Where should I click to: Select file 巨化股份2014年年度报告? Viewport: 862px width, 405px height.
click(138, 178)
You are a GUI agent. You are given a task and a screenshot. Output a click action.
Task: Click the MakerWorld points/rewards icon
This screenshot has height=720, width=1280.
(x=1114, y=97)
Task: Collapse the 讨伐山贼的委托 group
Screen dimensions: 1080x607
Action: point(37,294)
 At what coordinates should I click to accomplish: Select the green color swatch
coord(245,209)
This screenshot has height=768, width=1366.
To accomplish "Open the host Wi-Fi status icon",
:::::
- **Your instructions**
Reproduce exactly the entries above, limited to the lines from the one with "You are a GUI" through the one with "Task: Collapse the 讨伐山贼的委托 group", both included.

- **Answer space**
You are a GUI agent. You are given a task and a screenshot. Output a click action.
Task: Click the MakerWorld points/rewards icon
This screenshot has height=720, width=1280.
(x=1114, y=97)
Task: Collapse the 讨伐山贼的委托 group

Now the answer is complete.